Extend the discussion thread about long PAL prompts and fine-tuning, starting right after its last sentence.

[[ DOCUMENT EXTRACT, beginning ]]

Open liuhu opened 1 year ago
Hi @liuhu , Thank you for your interest in our work and for your kind words!
We haven't conducted much experiments with other open source models. I agree that new open source models come out every day, claiming to surpass ChatGPT, but they are eventually found not to be as general and as adaptive as ChatGPT.
I don't have a clear solution to that other than trying a few others (maybe Falcon?).
Regarding fine-tuning: yes, I think that if you have the resources and the data, fine-tuning on your examples can help reducing the prompt size to as small as the example-specific inputs.
Maybe @luyug @madaan @shuyanzhou have some thoughts.
Best, Uri
We are also using programming to solve user problems through PAL, and we are facing issues with long prompts and inference. We would like to know if fine-tuning is effective in addressing these issues or if there are other solutions that we can consider.
@HXCrazy thank you for reaching out!
Please describe the problems you are facing in a new issue so we could provide a better response.
Best, Uri
Background
We have a chatbot that uses the PAL method to program some custom functions to answer user questions in combination with user data in the system. User data is sleep and exercise data uploaded by users through smart wearable devices. The data types are very rich (including 50+ data fields), and the amount of data is large (every user will generate multiple pieces of data every day). The Python code generated by LLM, that determines the time range of the query data, the data fields that need to be queried, the function arrangement and other information
Prompt template:
Thank you very much for your patience in reading this far. I wrote a lot of background information in order to describe the problem, which resulted in a very long text.

[[ DOCUMENT EXTRACT, end ]]
[[ EXTRACTED RECORDS, beginning ]]

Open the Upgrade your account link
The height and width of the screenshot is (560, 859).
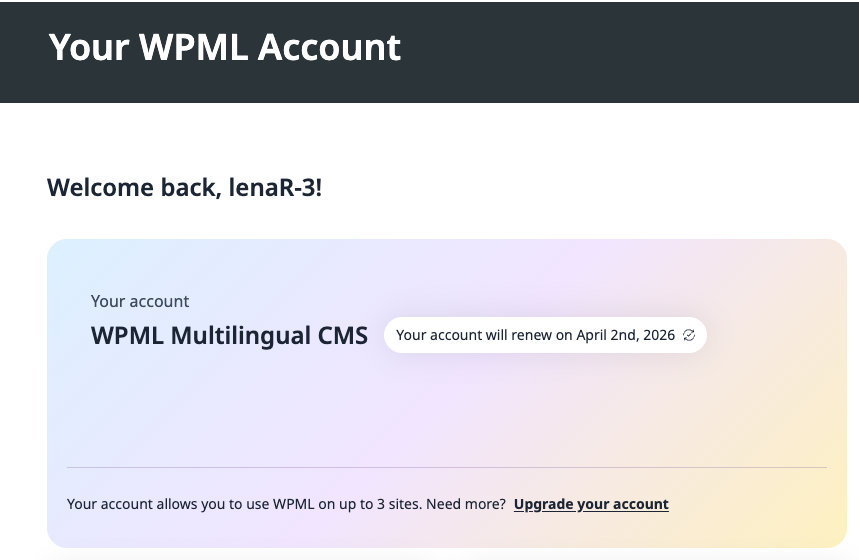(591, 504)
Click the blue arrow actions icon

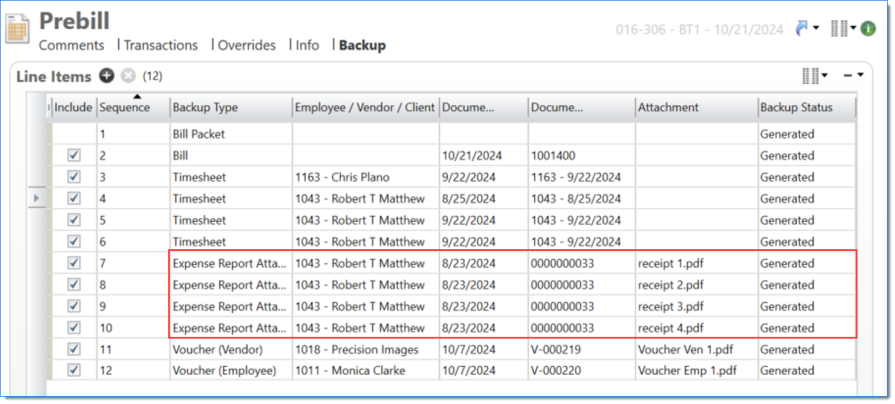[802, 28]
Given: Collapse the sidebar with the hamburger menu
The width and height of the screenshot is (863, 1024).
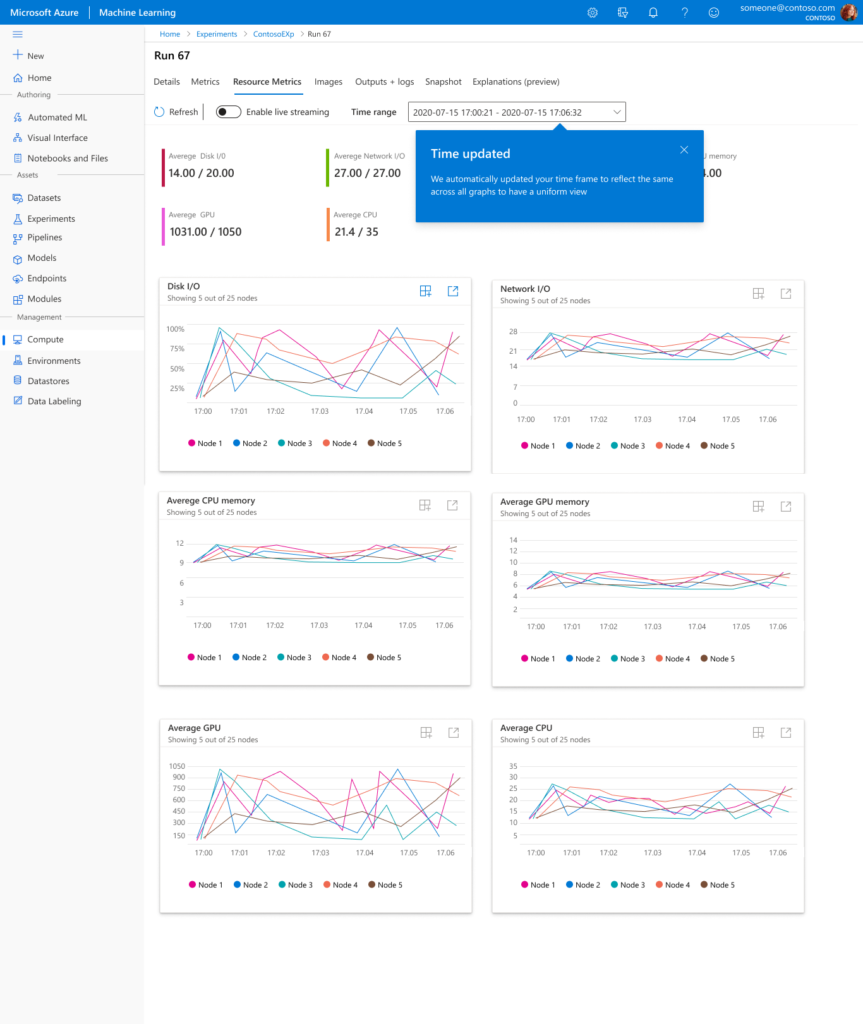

[[ EXTRACTED RECORDS, end ]]

**ANSWER SECTION:**
Question
PAL is an amazing method. We have already used it in production. We want to replace openai LLM with the open source LLM and encounter some problems:
Found by analysis: a. Compared with gpt-3.5-turbo, The PaLM2, WizardCoder, and Vicuna all have a decline in date reasoning performance. Is there any way to improve date reasoning? b. The generalization ability of WizardCoder-15B and Vicuna-13B is insufficient. There are many output codes, basically copying few-shot, and not generating code according to the problem. Is it caused by insufficient model parameters?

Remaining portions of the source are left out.